The United States Attorney’s Office for the Middle District of Pennsylvania announced on December 5 that a 71-year-old man was charged with one count of conspiracy to engage in theft or bribery concerning programs receiving federal funds, related to actions between 2002 and 2022.
According to United States Attorney Gerard M. Karam, the charges allege that the defendant, while working at a Pennsylvania nursing home, conspired with an unnamed physician to receive kickback payments. The nursing home, a recipient of Medicare benefits exceeding $10,000 per year, was allegedly targeted in the scheme. Under federal law, it is a crime to embezzle, steal, obtain by fraud, or misapply property worth at least $5,000 from an organization receiving federal funds exceeding $10,000 annually.
The physician reported to the defendant, who managed the workers’ compensation program at the nursing home. The defendant had hired the physician for this role with the condition that the physician would pay half of his salary, approximately $1,700 to $2,500 per month, to the defendant via a company the defendant had set up. The defendant made his wife the nominal president of this company.
The physician agreed to this arrangement, which required only a few hours of work per month. His responsibilities included evaluating the defendant’s workers’ compensation claims, allowing the defendant to work a reduced schedule while receiving the same compensation. To conceal the payments, the defendant and physician exchanged money privately at the physician’s home rather than at the workplace.
It is alleged that, over a period of approximately 20 years, the defendant and physician conspired to embezzle, steal, obtain by fraud, and misapply approximately $528,450 from the nursing home.
Compliance Perspective
Issue
The Anti-Kickback Statute prohibits offering, paying, soliciting, or receiving remuneration to induce referrals for Medicare, Medicaid, and other federally funded programs. It aims to protect healthcare decision-making from financial incentives that could lead to unnecessary services and waste of taxpayer funds. Failure to follow accounting principles and establish proper checks and balances may result in neglect of fiduciary duties, jeopardizing the protection of residents’ and facility assets, and violating state and federal laws. Nursing facilities must have systems to verify and approve transactions to prevent misappropriation of funds.
Discussion Points
- Review and update policies on anti-kickback violations and false claims. Implement a Triple Check Process to verify Medicare claims and ensure a system of checks and balances to prevent embezzlement.
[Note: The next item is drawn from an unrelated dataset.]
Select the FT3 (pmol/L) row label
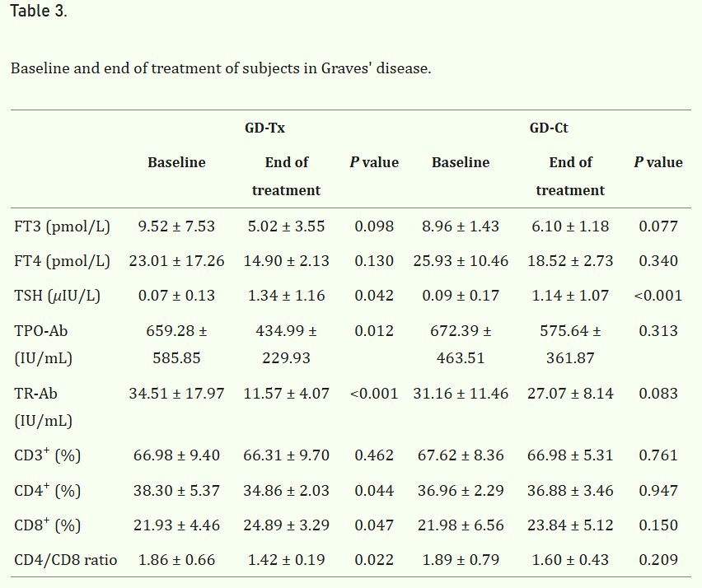Screen dimensions: 702x588 click(62, 226)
- Train all staff on anti-kickback statutes, what constitutes a kickback, and compliance procedures. Provide initial and annual training, including reporting violations and recognizing false claims. Ensure accounting and billing staff are trained to identify and report suspicious behavior.
- Conduct regular audits to assess staff understanding of reporting procedures for illegal kickbacks or false claims. Implement routine audits of documentation, billing practices, and financial accounts to detect errors or misuse before they escalate. Address concerns immediately.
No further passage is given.